**EXERCISE DESCRIPTION**
Everything from the line holding "1359x852 pixels. At" through the last line of the data, and nothing else, should be retyped exactly, with no pictures.
BEGIN PROVIDED DATA
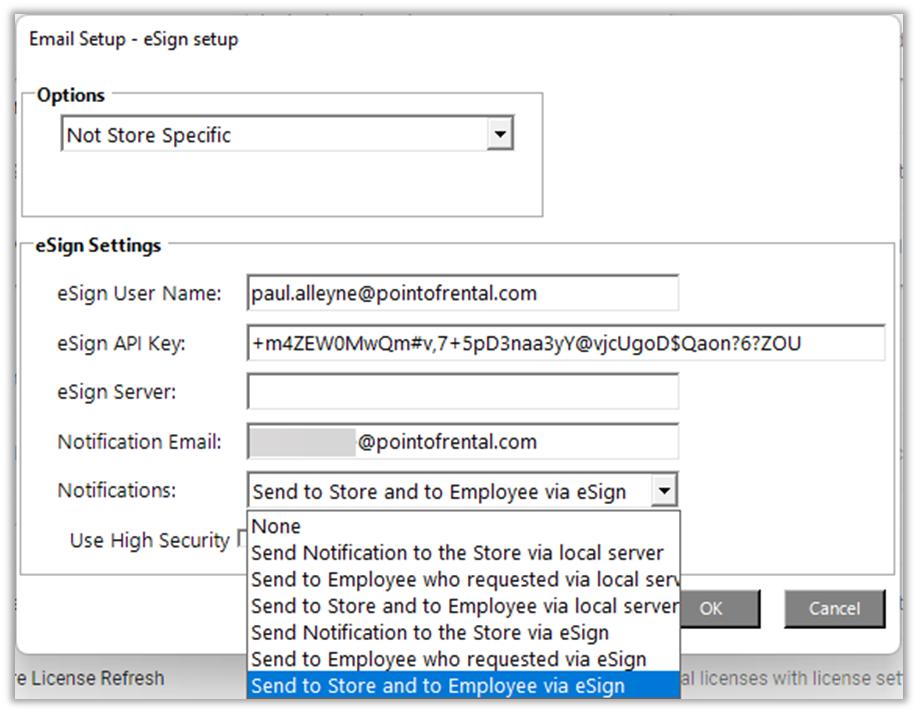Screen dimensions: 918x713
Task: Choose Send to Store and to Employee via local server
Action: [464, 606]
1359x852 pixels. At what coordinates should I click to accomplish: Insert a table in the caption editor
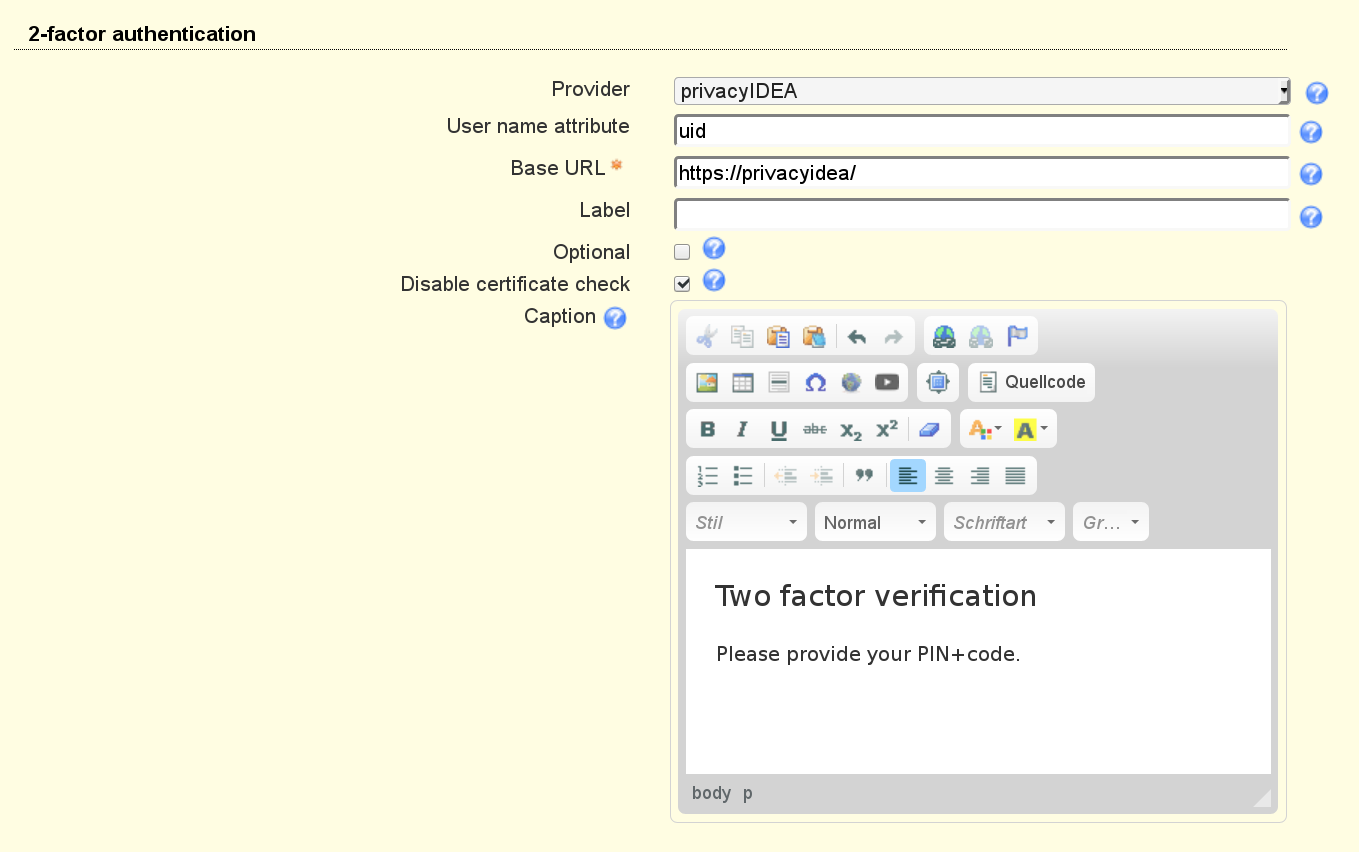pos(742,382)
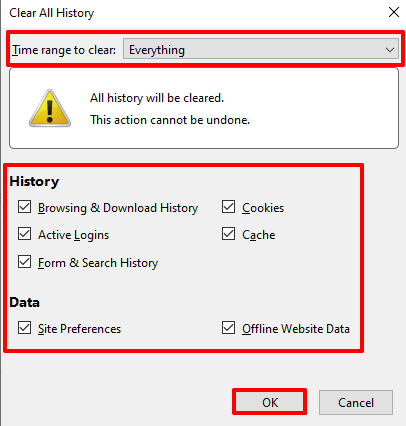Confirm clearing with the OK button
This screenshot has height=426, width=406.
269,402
END PROVIDED DATA
**WRITTEN RESPONSE**
1359x852 pixels. At what coordinates should I click to accomplish: Insert a table in the caption editor
pos(742,382)
Confirm clearing with the OK button
This screenshot has height=426, width=406.
269,402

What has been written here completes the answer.